ESCJ 5: Resolving names in Java
Last modified: August 29, 1997
Names and declared entities
Classes, interfaces, members (that is, fields and methods), and local variables
are declared entities referred to using names. Name resolution is
the process of determining to which declaration a name refers.
Not all names refer to declared entities. For example, the names given
in break statements refer to statements, which are not a declared
entity as defined in this document. Also, names can also refer to packages,
which are also not considered to be declared entities in this document.
(This is a deviation from the Java spec, which talks about packages as
if they were declared entities and talks about the package statements
that can occur at the top of class files as "package declarations." We
discuss this deviation at the end of this document.) [Todo: give a complete
enumeration of such names.]
Methods are a special case of declared entities in that the same method
can have more than one declaration. Name resolution was defined in terms
of finding declarations with this issue in mind. We resolve method
names to textual declarations of methods. For example, consider the following
code:
class C {
int m() { return 1; }
static void test1() { m(); }
};
class D extends D {
int m() { return 2; }
static void test2() { m(); }
};
In test1, m refers to the declaration of m()

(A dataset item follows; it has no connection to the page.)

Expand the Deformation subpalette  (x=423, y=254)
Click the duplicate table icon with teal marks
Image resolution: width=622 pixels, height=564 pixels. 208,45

that appears in class C, while, in test2, m
refers to the declaration of m() that appears in class D.
In the ESC project, we're used to thinking of names as referring to methods
rather than to declarations of methods. In Java, thinking of names as referring
to declarations is important when it comes to understanding method overloading.
Categories of names
Names in Java are classified along two dimensions.
The first dimension pertains to the internal form of names. In this
dimension, names are categorized into simple names and qualified
names. Simple names are atomic identifiers, such as x. Qualified
names are sequences of simple names separated by dots ('.'), such as java.lang.String.

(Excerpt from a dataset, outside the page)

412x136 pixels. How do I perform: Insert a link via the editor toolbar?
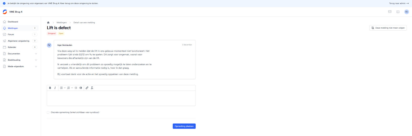point(87,88)
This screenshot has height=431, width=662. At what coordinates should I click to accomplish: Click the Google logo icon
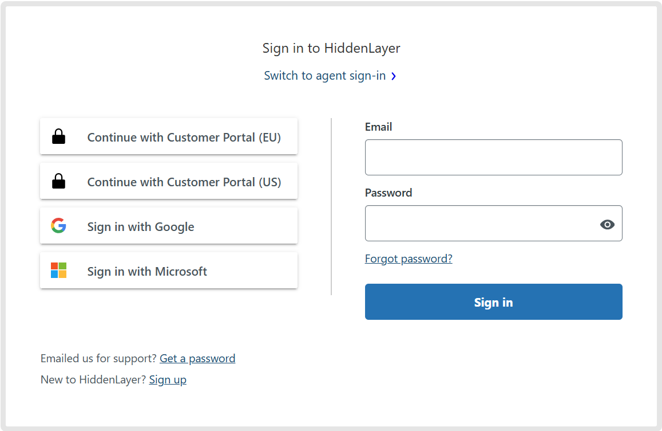(58, 226)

The second dimension pertains to how names are resolved. In this dimension,
there are five categories: PackageName, TypeName, ExpressionName, MethodName,
and AmbiguousName. Pages 90 and 91 of the Java spec explain how the parser
should classify names in this dimension:
-
PackageName is used for names in package statements and in on-demand
import declarations (both of which appear at the top of files).
-
TypeName is used for names in single-type import declarations, in
extends and implements clauses, in the types of method signatures
and local variables, and in new, instanceof, and cast expressions.
-
MethodName is used for method names in method invocations.
-
ExpressionName is used for all names appearing in expressions except for
type names in new, instanceof, and cast expressions and for
method names in method invocations.
-
AmbiguousName is is used for parts of names, specifically, for names
that appear to the left of a '.' in a qualified ExpressionName, MethodName,
or another AmbiguousName. Thus, for example, if x.y.z is classified
as a MethodName, then the x.y part of that name is an AmbiguousName.
Resolving the meaning of a name is the process of determining the declaration
to which the name refers. TypeNames, ExpressionNames, and MethodNames are
each resolved using different rules. AmbiguousNames are resolved by first
reclassify them as one of the other kinds of names and then applying the
rules applicable to the resulting kind of name.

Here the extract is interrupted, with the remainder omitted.